WHAT YOU HAVE TO DO
Present each line of the entries below that holds the word "pixels".

DATA PROVIDED
********
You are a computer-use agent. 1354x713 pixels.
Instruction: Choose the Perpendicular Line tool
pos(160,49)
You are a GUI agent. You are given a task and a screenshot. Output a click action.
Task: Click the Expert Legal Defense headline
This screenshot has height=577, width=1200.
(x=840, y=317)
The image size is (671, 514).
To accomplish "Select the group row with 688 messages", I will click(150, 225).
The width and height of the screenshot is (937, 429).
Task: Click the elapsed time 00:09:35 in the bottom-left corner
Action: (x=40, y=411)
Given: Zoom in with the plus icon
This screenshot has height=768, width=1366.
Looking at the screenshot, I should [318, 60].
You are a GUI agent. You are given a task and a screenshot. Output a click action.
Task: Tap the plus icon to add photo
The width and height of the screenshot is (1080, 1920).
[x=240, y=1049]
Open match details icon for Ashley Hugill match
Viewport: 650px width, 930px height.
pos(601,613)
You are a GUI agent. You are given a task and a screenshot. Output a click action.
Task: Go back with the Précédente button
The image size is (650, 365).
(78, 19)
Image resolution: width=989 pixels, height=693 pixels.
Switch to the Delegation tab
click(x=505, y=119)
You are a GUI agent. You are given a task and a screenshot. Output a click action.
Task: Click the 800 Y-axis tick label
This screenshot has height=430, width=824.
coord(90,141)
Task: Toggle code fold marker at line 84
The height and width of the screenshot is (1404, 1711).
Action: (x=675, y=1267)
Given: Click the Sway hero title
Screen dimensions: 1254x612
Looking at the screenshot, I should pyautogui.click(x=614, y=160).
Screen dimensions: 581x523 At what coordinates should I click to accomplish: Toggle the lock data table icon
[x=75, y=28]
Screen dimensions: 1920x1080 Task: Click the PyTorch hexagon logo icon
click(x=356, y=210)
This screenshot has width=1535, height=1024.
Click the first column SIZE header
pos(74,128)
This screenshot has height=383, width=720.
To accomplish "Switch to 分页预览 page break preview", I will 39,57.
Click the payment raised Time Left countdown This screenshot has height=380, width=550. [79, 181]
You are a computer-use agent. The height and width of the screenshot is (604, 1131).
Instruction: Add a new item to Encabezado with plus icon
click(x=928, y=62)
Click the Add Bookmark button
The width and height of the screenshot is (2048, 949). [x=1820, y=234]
********
SOLUTION BELOW
You are a computer-use agent. 1354x713 pixels.
Image resolution: width=989 pixels, height=693 pixels.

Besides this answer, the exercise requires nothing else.